Although nominally a group exhibit of works by artists oldish (Francis Bacon, Francis Picabia) and newish (Lily Van Der Stokker, Rirkrit Tiravanija), “Who’s Afraid?” is really a self-reflexive installation “conceived” by artist Urs Fischer and dealer Gavin Brown. It’s certainly in keeping with Fischer’s efforts to date, which have involved committing structural travesties to gallery spaces—blowing holes through walls or craters into floors—at no small expense. Here, the approach is far more decorous. The gallery has been sheathed in a trompe l’oeil replica of itself. The organizers had photos taken of the previous show—a gathering of gallery staples Haring, Basquiat, Scharf and Donald Baechler—including images of the space itself. Nothing, it seems, went undocumented: the ceiling, the doorjambs, the windows, even Shafrazi’s security guards. All were recorded and transformed into life-size photomurals standing in for “real life.”

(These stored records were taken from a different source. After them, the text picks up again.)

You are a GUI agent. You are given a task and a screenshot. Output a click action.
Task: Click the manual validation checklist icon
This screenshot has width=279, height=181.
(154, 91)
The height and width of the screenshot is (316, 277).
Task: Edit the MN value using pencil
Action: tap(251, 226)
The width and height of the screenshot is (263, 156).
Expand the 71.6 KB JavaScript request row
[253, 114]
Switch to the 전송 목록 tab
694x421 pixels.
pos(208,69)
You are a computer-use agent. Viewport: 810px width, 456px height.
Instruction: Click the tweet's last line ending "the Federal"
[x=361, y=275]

The effect is uncanny: Entering the space, you’re absolutely convinced at first that the exhibit indulges in the curatorial heresy of hanging one work on top of another. Thus, a real Picabia graces the center of a fake Baechler, while works by Richard Prince and Sue Williams create an artful sandwich out of a faux Basquiat. An otherwise conventional survey is thus transformed into a sort of reenactment of Shafrazi’s jejune assault on Guernica. And much as Shafrazi sometimes spoke of “collaborating” with Picasso, Fischer, with Brown’s help, communes with art history to offer an homage from one bad-boy artist to another.

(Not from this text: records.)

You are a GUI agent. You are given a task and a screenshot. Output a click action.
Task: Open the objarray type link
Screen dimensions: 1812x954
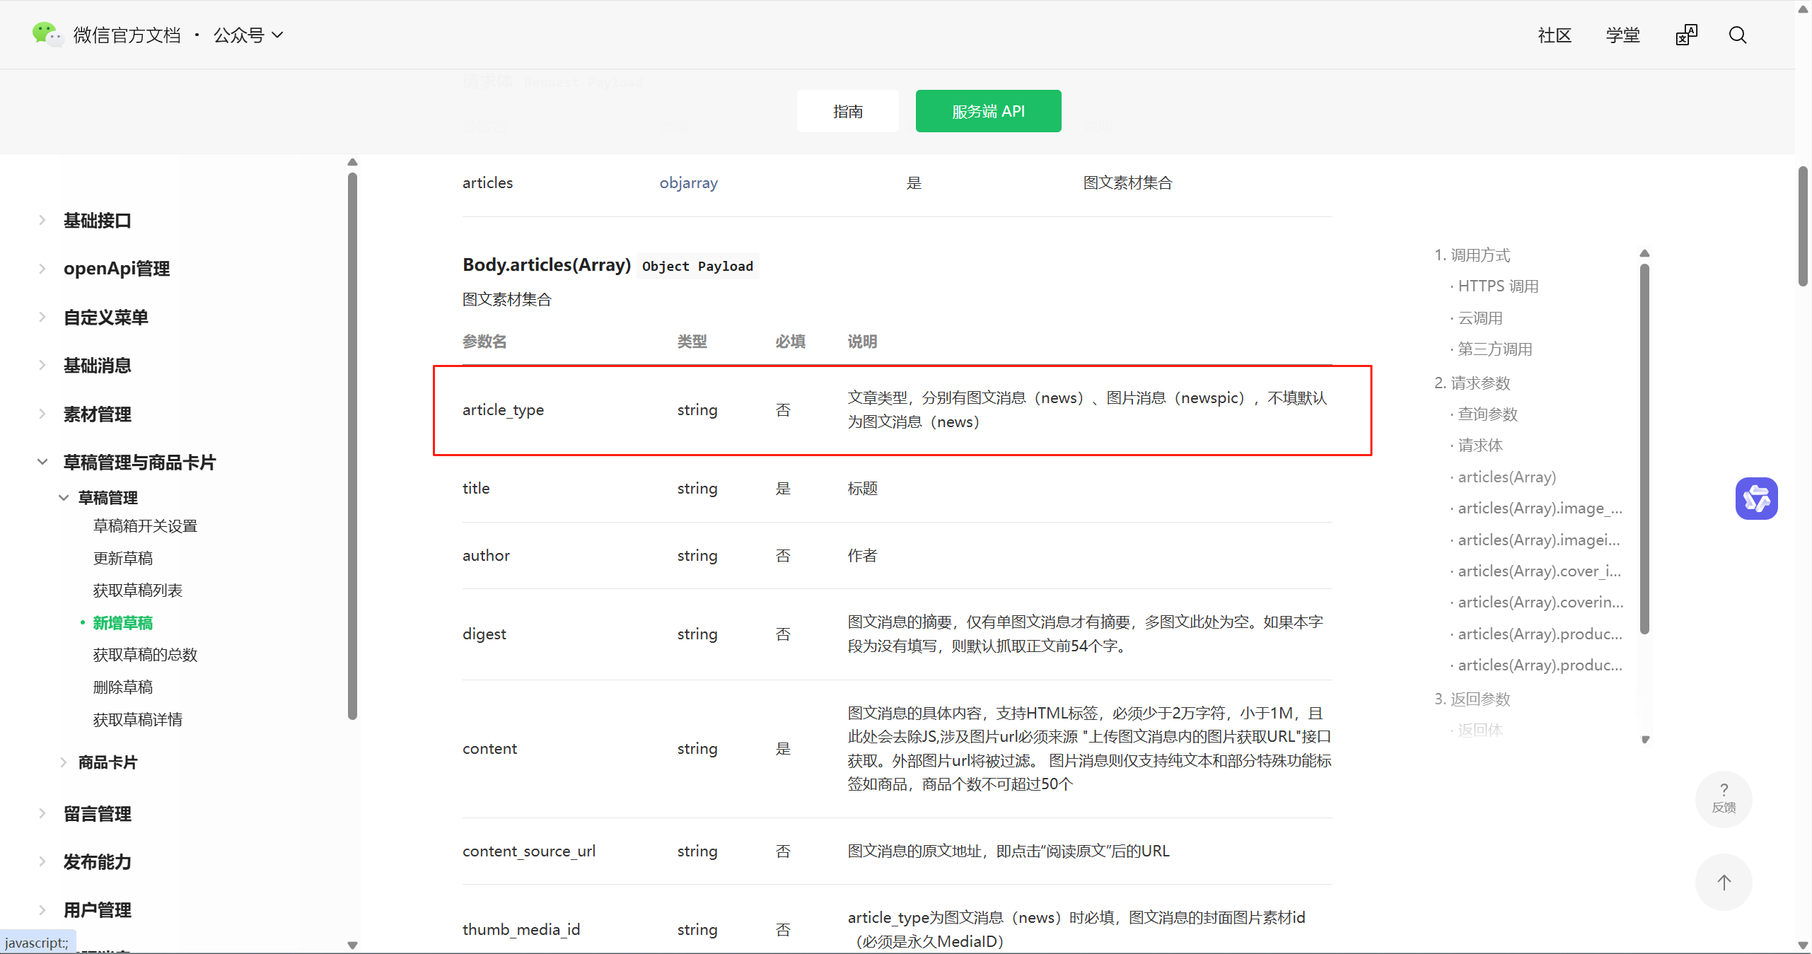688,183
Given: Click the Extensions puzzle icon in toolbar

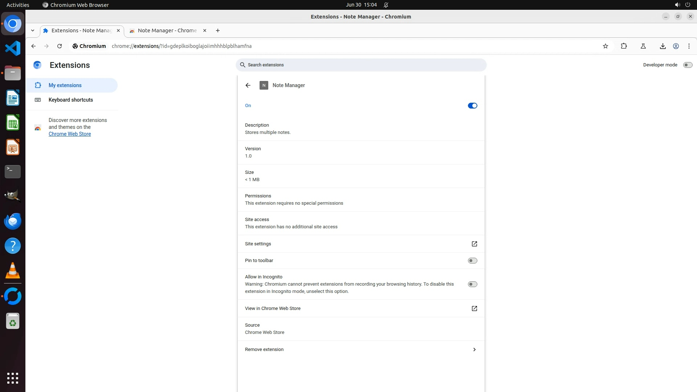Looking at the screenshot, I should [624, 46].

So, how does Johns fit in? In Three Flags (1958), he stacked successive canvases on top of each other. But more to the point, Johns based his entire practice on the trompe l’oeil style of late-19th-century American painters like William Harnett and John F. Peto. Embracing their ambiguity, if not their illusionism, Johns created a pictorial space with which he could smother the certainties of Abstract Expressionism like a thick wool blanket. With its sealed windows, harsh fluorescent lighting and plush showroom carpeting (courtesy of artist Rudolph Stingle), “Who’s Afraid” seems similarly airless, a corporate void for marketing trangressive acts and their attendant associations with youth. Visitors, in fact, are greeted by Rob Pruitt’s fountain cascading down Shafrazi’s long, cardiac-arresting front stairs, its waters spiked with 2,000 milligrams of Viagra. Like the show as a whole, Pruitt’s falls are a joke, albeit a bitter one with no resolution.

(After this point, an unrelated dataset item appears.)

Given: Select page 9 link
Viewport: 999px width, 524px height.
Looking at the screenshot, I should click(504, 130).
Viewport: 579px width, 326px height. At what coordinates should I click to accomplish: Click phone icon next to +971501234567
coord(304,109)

Shafrazi’s own motivations for his youthful indiscretion remain hazy. He called it a political protest, but by 1974, the expiration date for such activities had long past. His friends described him as having been temporarily deranged, yet he had the presence of mind, or calculation, to use spray paint that could be easily removed. His target was quickly restored, and eventually repatriated to Spain, where it’s on view at the Prado amidst stringent security. Shafrazi’s fate since then, and maybe even the art world’s, is a lot like Guernica’s: cleaned up and placed under bulletproof glass.